One motivation for my recent Summer Ham Project is an idea that has been kicking around in my head for a few years. I figure that low bandwidth data over HF could be used for low cost communications in parts of the world where there is no infrastructure at all. For example chat, SMS, or email type services over distances of 1000’s of km.
Now HF email exists but a solar powered HF email station (HF radio, modem, solar power system) can cost $10,000 (this is a quote from some missionary friends of mine in New Guinea). The power levels are also quite high, for example a transmitted power of 100W. It’s probably possible to do it a little cheaper (say with Ham radio gear) for a minimum or perhaps several thousand dollars. Plus 1st-world service connection fees for the server side of the HF email service.
Now the trend in radio design is to move the signal processing from analog electronics to software. This tends to reduce the cost and complexity of the analog side. Software, as we know, can be free. So it should be possible to use a low cost radio (less than $100) coupled to some DSP software (say running on a laptop) to provide low cost data transmission over HF.
The problem with HF radio channels is that they are unreliable, they fade in and out over the course of the day and the solar sunspot cycle. Having a high power level helps punch that message through, but perhaps there are other ways. Some Hams have been experimenting with modes such as QRSS, which use low data rates and DSP techniques to send signals over 1000’s of km using just milliwatts of power. PSK31 is another interesting Ham mode for “HF chat” that uses sophisticated modulation and error correction coding techniques in just 31 Hz of bandwidth.
Over the past few months I have been working with Elektra on the Mesh Potato project. This has given me some exposure to mesh Wifi networks. In mesh networks client nodes forms ad-hoc networks by relaying messages. A central access point is not required. The network protocols automatically sense when a nearby node can be reached and adapt as nodes come and go. This sounds ideal for relaying HF radio messages over unreliable HF channels.
The figure below (thanks Elektra) shows the advantages of mesh networks over regular networks with a fixed central access point. Node C may not be able to see the access point, but can easily see nodes D & B. However a mesh network can use D & B to route traffic for C.
Now Mesh Wifi nodes might be a few 100m apart and operate at 11 Mbit/sec. Mesh HF networks might be 100-1000km apart and operate at 300-9600 bits/sec. Much slower but still fine for emails, SMS, and maybe even chat. Imagine a bunch of MF mesh nodes on a Pacific Island chain. They have no other form of communication. VSAT is far far too expensive due to the monthly fees and even a $8,000 HF email station is pushing it.
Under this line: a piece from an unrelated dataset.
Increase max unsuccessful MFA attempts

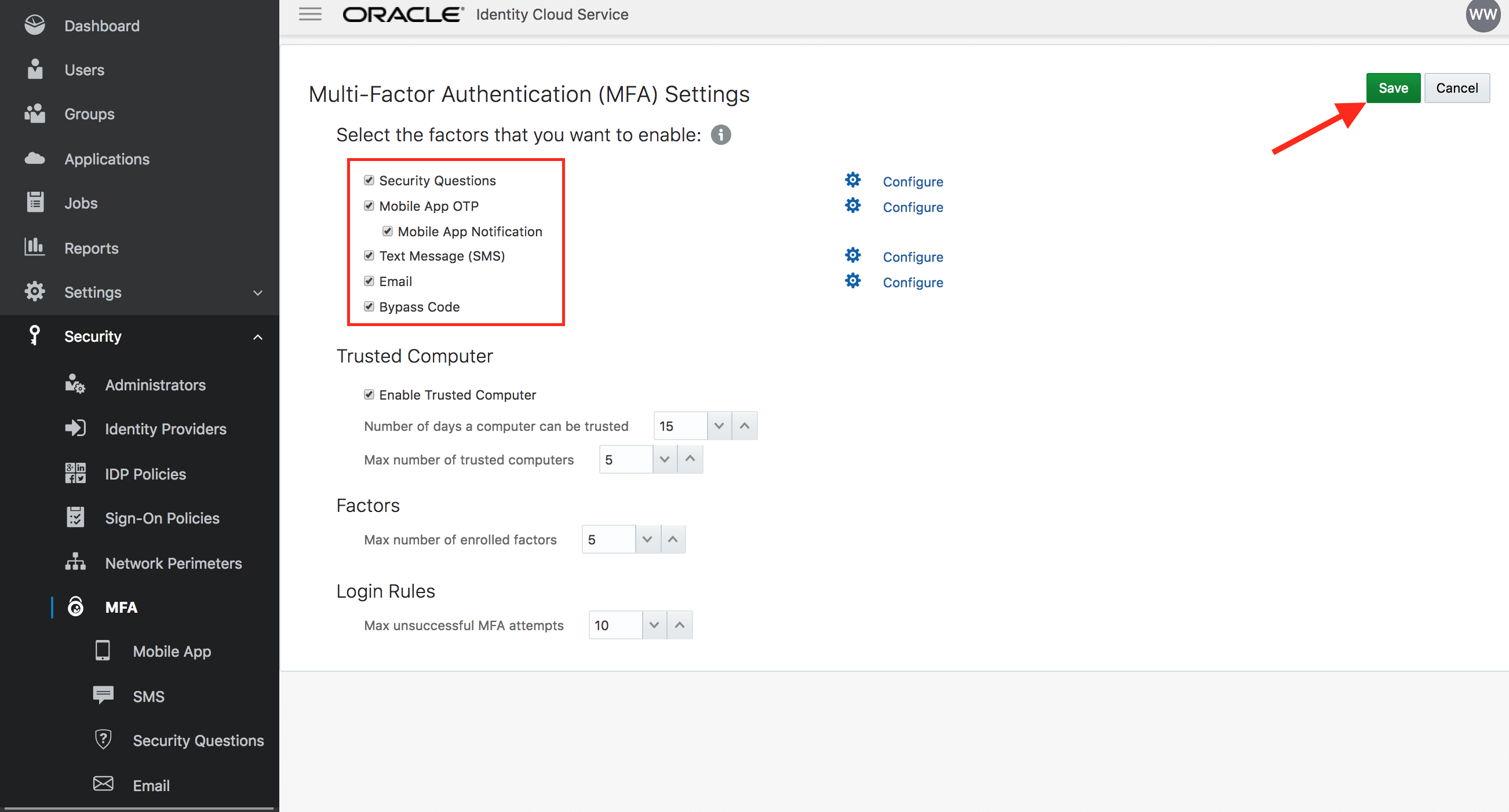click(680, 626)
A packet might bounce around several of the nodes before reaching the main island, and a shared Internet gateway to the rest of the world.
HF Mesh Nodes could be built very cheaply. For example a simple, low cost radio plus a laptop or even a small embedded DSP processor. As the data rates are low the signal processing could be done on a very low end chip, even a microcontroller. Low transmit powers are adequate as the mesh automatically senses a way to get the message through even under poor radio conditions. If the HF mesh nodes are cheap there can be many nodes, enhancing the performance of the network.
The HF mesh idea is just an idea at the moment that I am brainstorming with Elektra and Kim Hawtin. The potential is basic (but very useful) communications on a global scale at very low cost and with minimal infrastructure.